I Be Cav Home

R Lover but !a Programmer

Chuck Powell

Using R to ‘drive’ MS Excel -- 3/27/2018

Tagged as: [ R  dplyr  excel  openxlsx  ]

I have until recently made it a habit to draw a clear distinction about using R for data analysis and Microsoft Excel for other office productivity tasks. I know there are people who use Excel to process data and even (gasp) to teach statistics with it. But I’m a bit snobbish that way and to date all my efforts have been in getting data out of Excel and into R, either by simple methods like read.csv or if the task was more meaty by using Hadley Wickham’s marvelous readxl package.

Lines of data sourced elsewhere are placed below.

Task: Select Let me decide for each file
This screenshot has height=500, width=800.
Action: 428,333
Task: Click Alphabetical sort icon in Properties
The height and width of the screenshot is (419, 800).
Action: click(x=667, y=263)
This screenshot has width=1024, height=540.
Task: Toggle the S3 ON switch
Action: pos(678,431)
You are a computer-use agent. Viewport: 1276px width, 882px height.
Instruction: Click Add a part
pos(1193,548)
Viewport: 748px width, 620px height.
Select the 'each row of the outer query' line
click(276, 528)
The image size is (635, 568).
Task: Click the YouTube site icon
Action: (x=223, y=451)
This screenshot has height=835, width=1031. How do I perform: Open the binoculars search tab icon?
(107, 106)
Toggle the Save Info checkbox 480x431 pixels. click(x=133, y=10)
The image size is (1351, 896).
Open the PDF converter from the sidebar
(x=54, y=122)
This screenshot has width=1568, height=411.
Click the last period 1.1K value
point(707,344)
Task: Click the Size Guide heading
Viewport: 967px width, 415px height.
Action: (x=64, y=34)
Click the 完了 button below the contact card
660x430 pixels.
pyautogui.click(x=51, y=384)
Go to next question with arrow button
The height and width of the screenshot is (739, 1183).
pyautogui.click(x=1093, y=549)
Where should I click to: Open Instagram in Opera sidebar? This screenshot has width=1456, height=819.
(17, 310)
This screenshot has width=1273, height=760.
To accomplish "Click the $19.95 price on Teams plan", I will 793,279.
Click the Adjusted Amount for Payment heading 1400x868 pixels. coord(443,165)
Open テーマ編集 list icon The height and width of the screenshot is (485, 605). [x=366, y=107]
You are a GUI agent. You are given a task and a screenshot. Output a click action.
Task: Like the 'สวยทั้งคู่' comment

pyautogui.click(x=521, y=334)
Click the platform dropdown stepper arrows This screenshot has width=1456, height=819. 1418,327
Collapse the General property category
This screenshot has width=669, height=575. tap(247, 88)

But this week I got a request that may sound familiar to some of you who work in an environment where the MS Office products are ubiquitous. My colleague wanted to be able to do a little analysis and graphing of a modest sized dataset and they only really had MS Excel experience. To be honest I could have just done the work in R and provided the results but that’s not what they asked for and would have meant I was responsible for future updates and questions. So I decided to just provide the data in the most useful way I could and that led to this post. To both document the process and also to potentially help others who have this need in the future.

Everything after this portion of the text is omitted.